But, events of the past few days have convinced me to believe that Brunel is a pseudo-African platform commercialised by blacks living in diaspora with a twisted view to ridicule, re-colonise and downgrade African writers domiciled in Africa.

If a poetry competition as Brunel (I had rated as impressive) stoops so low as to shortlist poems for its poetry prize not on the basis of excellence but who has had “access to a creative writing education and a literature development culture outside of the continent, especially in the US and UK”, according to a statement by its founder, British-Nigerian writer Bernardino Evaristo, then African poetry is dead on arrival.

The popularization of the whacked mentality by Evaristo and to an extent, her judges that the so-called Africans exposed to creative writing education and literature development culture outside of the continent, especially in the US and UK are better off is not just a delirious thinking pattern but also an insult to all Africans living in Africa who have not left the continent before.

What it means in a layman’s language is that a majority of African writers who are talented will be ignored for the fact that they are not privileged to have access to creative writing education abroad – they are considered inferior to their counterparts abroad. Those who live abroad and exposed to the ‘almighty creative writing education’ bla bla bla are chosen over their contemporaries who live in Africa.

And that is exactly what happened this year.

6 of the poets shortlisted this year do not live in Africa (and may never have stepped foot in the continent). For the remaining two: one lives in Cairo and studied at the University of Mississippi (she’s got the abroad connection), while the other is a Nigerian (chosen obviously to save face).

This toxic reasoning introduced by the organisers who should know better might set off a catastrophic precedent for the future. When discrimination is spelt out openly in this fashion without remorse, it is a clarion call for all those living in Africa who have ‘sense’ to count their teeth with their tongues as you are now considered as second class contestants.
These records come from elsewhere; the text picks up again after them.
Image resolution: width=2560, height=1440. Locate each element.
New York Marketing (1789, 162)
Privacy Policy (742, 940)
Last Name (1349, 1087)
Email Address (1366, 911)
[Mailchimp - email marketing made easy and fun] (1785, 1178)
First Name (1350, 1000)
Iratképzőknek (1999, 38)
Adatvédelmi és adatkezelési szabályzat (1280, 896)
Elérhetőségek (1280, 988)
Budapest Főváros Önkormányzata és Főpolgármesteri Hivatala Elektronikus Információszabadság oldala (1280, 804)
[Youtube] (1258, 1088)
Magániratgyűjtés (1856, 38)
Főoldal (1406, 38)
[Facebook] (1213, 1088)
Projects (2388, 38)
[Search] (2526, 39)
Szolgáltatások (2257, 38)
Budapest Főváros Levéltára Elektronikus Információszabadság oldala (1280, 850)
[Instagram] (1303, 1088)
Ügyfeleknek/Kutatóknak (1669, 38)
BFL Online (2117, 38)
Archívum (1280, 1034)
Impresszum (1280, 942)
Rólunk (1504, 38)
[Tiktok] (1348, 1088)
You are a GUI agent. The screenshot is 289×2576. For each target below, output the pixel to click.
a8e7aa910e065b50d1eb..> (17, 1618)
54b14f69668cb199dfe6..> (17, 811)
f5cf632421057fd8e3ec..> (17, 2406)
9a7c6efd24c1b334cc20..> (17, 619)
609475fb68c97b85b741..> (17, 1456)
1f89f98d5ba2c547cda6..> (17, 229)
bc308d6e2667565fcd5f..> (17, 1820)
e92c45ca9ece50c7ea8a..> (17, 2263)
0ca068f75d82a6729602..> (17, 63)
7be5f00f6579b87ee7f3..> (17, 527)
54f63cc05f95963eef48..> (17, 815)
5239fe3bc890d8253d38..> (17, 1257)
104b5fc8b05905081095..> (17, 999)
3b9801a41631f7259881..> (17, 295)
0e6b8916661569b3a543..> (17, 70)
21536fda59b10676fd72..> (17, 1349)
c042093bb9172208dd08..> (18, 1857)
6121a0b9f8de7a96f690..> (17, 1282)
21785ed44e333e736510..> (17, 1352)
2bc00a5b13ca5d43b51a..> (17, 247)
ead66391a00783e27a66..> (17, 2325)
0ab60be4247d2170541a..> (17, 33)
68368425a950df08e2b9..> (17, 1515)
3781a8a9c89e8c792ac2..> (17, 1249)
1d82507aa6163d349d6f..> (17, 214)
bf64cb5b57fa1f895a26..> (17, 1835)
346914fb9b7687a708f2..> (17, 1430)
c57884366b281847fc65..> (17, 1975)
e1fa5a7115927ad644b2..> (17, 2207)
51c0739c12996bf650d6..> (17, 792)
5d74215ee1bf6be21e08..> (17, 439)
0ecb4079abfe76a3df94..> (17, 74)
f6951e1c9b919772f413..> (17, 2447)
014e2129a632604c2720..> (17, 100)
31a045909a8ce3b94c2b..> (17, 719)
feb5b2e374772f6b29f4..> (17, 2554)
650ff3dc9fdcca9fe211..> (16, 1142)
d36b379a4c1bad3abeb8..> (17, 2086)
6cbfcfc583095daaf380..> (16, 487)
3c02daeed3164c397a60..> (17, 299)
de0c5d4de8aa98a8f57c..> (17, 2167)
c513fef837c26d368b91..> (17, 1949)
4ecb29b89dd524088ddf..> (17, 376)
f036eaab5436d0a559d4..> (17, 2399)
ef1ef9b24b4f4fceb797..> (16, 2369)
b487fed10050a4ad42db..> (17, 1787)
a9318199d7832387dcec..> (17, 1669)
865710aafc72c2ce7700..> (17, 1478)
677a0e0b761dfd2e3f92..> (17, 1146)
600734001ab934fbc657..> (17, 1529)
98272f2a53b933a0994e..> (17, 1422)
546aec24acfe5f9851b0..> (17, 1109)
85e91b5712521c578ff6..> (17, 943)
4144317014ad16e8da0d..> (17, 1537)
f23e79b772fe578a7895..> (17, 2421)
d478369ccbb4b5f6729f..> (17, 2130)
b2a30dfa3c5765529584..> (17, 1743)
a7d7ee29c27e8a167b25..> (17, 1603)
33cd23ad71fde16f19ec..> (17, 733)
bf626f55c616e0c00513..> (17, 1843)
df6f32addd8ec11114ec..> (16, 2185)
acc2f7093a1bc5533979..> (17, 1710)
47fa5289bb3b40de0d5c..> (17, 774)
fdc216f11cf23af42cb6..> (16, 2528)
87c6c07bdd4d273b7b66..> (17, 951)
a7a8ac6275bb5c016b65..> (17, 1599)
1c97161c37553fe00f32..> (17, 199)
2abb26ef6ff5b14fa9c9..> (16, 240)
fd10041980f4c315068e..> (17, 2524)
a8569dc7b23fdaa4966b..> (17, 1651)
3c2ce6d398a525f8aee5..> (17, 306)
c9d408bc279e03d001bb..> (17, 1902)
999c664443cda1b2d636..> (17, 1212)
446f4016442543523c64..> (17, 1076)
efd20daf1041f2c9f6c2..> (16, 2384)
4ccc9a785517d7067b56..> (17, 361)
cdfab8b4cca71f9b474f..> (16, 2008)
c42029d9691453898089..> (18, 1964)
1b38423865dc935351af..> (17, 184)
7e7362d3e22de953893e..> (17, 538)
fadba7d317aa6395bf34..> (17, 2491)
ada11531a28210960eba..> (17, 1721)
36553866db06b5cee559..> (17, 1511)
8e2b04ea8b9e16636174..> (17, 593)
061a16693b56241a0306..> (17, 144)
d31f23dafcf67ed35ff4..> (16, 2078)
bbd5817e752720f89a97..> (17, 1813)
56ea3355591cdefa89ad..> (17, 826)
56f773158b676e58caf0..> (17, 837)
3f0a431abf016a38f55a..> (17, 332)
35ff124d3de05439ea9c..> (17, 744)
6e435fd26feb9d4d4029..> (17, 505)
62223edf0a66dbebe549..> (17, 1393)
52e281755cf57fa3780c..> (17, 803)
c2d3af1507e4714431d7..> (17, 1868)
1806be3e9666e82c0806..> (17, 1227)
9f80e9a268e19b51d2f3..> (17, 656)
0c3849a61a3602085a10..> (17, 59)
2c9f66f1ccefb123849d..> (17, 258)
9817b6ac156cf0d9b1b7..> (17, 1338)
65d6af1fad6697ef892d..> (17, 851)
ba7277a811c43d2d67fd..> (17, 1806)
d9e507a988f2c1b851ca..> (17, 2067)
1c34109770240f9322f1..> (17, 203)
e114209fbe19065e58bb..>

‘Nwanne m, jiri ire gi guo eze gi onu’.

Evaristo has made it clear that Brunel is to big for African poets living in Africa as they are considered ‘not good enough’.

Even if Brunel has now become a UK/US affair as the organisers want to make it seem, the transition should’ve taken a gradual process.

Moreover, this new trend will spell doom for the future of African literature as those given the mantle to represent Africa are nothing but pretenders who do not carry the conscience of Africa. This favouritism is unacceptable. 

Betterstill, the organisers should create a competition only for people living in Africa, as this will see to it that African talents are given the recognition they deserve.

How do you call this ‘Brunel International African poetry prize’ and yet expect people who do not live or probably have not been to Africa before to tell the story of Africa (after reading books and watching movies innit?) from UK and US after muting the original voices of those who live in Africa? That is preposterous!

The name should be rightly changed to ‘Brunel International poetry prize for Africans Living Abroad’ to reflect its new role.

Again, how convenient was it for the organisers to have shortlisted 6 women for this year’s prize? Out of all the thousands of applicants, only two men were considered worthy to be shortlisted. The gender bias showed by organisers of this poetry prize is a shameful attempt to favour a gender over another which no reasonable person can take.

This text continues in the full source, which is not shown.